Guantanamo Bay is mentioned in Islamic State propaganda, though far less frequently and in a more obscure fashion than in propaganda put forward by AQ and AQAP. For example, the founder of the group that morphed into ISIS, Abu Musab al-Zarqawi, mentioned Guantanamo in a 2004 polemic against Muslims who condemned his brutal tactics: “They lied and claimed that [the beheading of Nick Berg] has distorted the image of Islam in the eyes of delicate Westerners, and that the world interacted with the Abu Ghurayb and Guantanamo crime and [the beheading] came to negatively affect this interaction and response from the world.” While Zarqawi does invoke the “crime” of Guantanamo, this reference seems relatively insignificant compared to his larger point—that Islamic moderates had acted dishonestly in condemning the beheading of Nick Berg.
Guantanamo plays a similarly minor role in Dabiq, the English-language magazine ISIS began publishing last year.
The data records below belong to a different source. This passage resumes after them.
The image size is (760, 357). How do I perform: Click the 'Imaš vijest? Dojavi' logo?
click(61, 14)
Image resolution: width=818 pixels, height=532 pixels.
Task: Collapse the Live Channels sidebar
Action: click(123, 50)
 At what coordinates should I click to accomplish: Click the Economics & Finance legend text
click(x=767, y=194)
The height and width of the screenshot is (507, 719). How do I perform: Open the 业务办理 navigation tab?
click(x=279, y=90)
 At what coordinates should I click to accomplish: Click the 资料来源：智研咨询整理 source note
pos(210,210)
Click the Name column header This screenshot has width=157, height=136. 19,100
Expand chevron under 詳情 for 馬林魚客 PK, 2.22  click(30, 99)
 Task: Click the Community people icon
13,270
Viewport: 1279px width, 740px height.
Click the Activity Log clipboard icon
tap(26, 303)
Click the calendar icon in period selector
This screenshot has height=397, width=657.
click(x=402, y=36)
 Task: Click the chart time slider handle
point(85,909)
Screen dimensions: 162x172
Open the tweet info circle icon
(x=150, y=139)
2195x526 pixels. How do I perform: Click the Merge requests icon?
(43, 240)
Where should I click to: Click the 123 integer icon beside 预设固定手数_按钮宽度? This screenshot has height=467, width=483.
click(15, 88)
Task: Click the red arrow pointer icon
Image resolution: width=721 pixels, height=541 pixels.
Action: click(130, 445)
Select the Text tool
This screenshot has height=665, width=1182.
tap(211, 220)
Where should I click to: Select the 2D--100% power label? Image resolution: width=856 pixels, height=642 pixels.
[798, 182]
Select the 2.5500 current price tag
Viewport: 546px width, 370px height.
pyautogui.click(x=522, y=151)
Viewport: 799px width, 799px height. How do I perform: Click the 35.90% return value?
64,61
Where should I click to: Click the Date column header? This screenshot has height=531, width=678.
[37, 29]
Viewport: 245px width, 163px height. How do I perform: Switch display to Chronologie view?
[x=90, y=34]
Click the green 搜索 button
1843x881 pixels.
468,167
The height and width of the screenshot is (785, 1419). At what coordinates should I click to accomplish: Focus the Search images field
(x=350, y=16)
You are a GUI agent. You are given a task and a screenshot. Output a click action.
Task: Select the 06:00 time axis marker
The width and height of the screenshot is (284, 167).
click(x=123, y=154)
The facility appears in just four of its nine issues, and in one of those issues, the sole mention is tucked into a footnote.
And yet President Obama is fear-mongering about Gitmo remaining open:
President Obama said Thursday that the Guantanamo Bay detention facility is helping the Islamic State in Iraq and Syria (ISIS) create new terrorists.
“Guantanamo has been an enormous recruitment tool for organizations like ISIL,” he said during a press conference in Manila, the Philippines, using the administration’s preferred acronym for the extremist group.
“It is part of how they rationalize and justify their demented, sick perpetration of violence on innocent people,” Obama said.
I think it’s more a sticking pointing in the president wanting to fulfill a campaign promise and cement his legacy.
Has Club Gitmo really been all that bad? Or just a victim of bad PR rap?
Courting Disaster, pg 283-4:
There have been more than a dozen major reviews of U.S. detention operations in the war on terror- led by twelve active duty generals and admirals, a former Air Force General, former Democratic and Republican Secretaries of Defense, and a former Member of Congress. None of these reviews found a pattern of abuse at Guantanamo or anywhere else. And all rejected claims of a government policy directing, encouraging, or condoning torture in any theater of the war on terror.
On a previous post regarding the shell game of Gitmo-Bagram, I wrote:
About 50,000 individuals have been held in detention facilities by the U.S. in the war on terror. Of these, there have been about 300 allegations of abuses filed. Even if all of these were proven true (many are shown to be otherwise), that would still account for around .6% of all detentions. According to Admiral Albert T. Church III’s independent investigation into detention facility operations, “the vast majority of detainees held by U.S. forces during the Global War on Terror have been treated humanely.”